There are two critical questions in control engineering: how optimal and robust is a system? However, Digital Transformation, Industry 4.0, and the advent of breaking technologies like Artificial Intelligence, Deep Learning, Big Data Analytics, Edge Computing etc., contribute to increased system health knowledge, sensing capabilities, and automation of performance assessment metrics. For this reason, two new questions emerge: how smart and how developmental a control system is? Therefore, a new frontier in control engineering appears, and this dissertation defines it as Smart Control Engineering (SCE), supported by three breaking technologies Digital Twin (DT), Industrial Artificial Intelligence (IAI) and Self Optimizing Control (SOC). Thus, Smart Control Engineering transforms classic control systems into smart systems. It means systems that are aware of their capabilities and limitations (cognizant), able to learn from past experience to improve their future performance (reflective), supported by a substantial body of knowledge (knowledge-rich), handling high-level instructions based on vague human commands (taskable), and always adhering to social and legal norms (ethical). This thesis tries to establish the foundations of the Smart Control Engineering framework and its combination with Digital Twin, Industrial Artificial Intelligence, and Self Optimizing Control to develop smart control systems.
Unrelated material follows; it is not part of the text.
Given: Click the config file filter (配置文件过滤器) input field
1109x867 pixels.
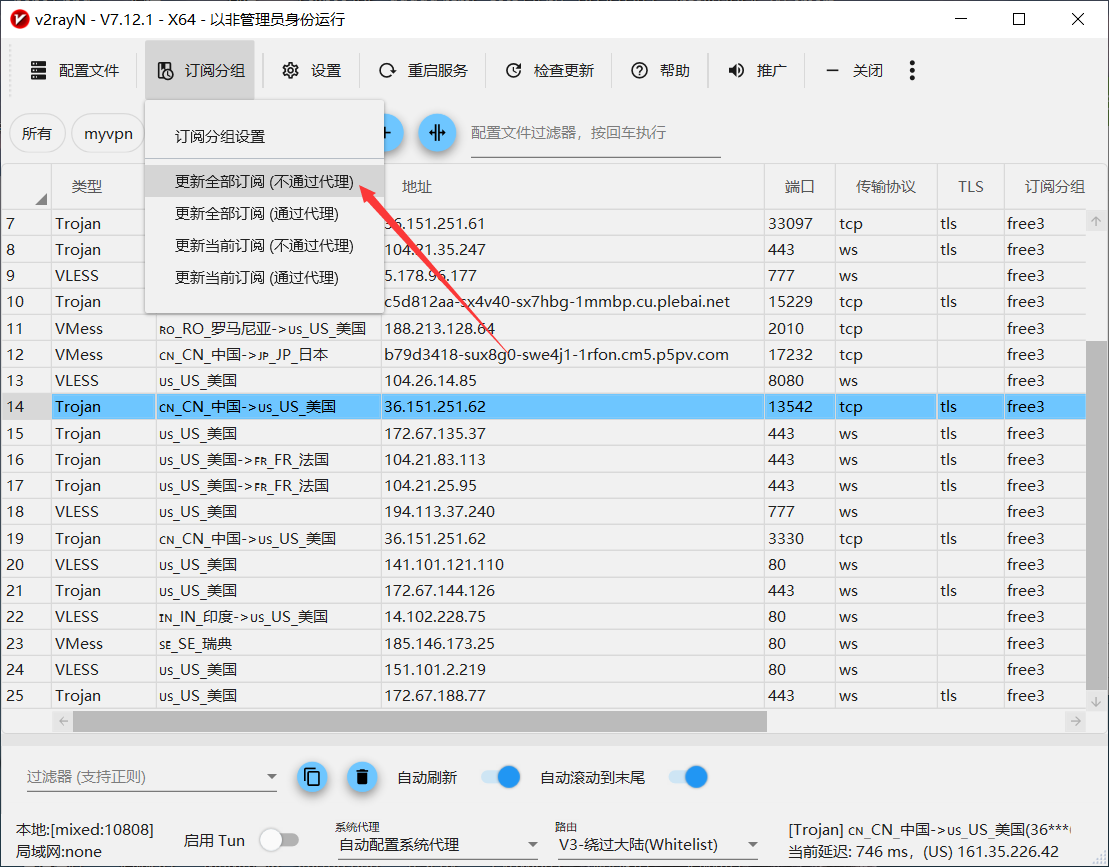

A set of smart and developmental controllers supported by Digital Twin are developed using real-time zeroth-order optimization algorithms to enable smartness on real systems. Likewise, enabling capabilities resulting from breaking technologies like smart controller design, Control Performance Assessment, or parallel Intelligence and controls are integrated into the SCE framework, powered by real-time data analytics provided by IAI methods. The embedded implementation of smart controllers with enabling capabilities is performed and demonstrated for single-input and multi-input control systems using Edge Computing devices. Obtained results show that Smart Control Engineering is a new and effective framework that can systematically improve performance, reliability, and robustness under varying internal and external conditions.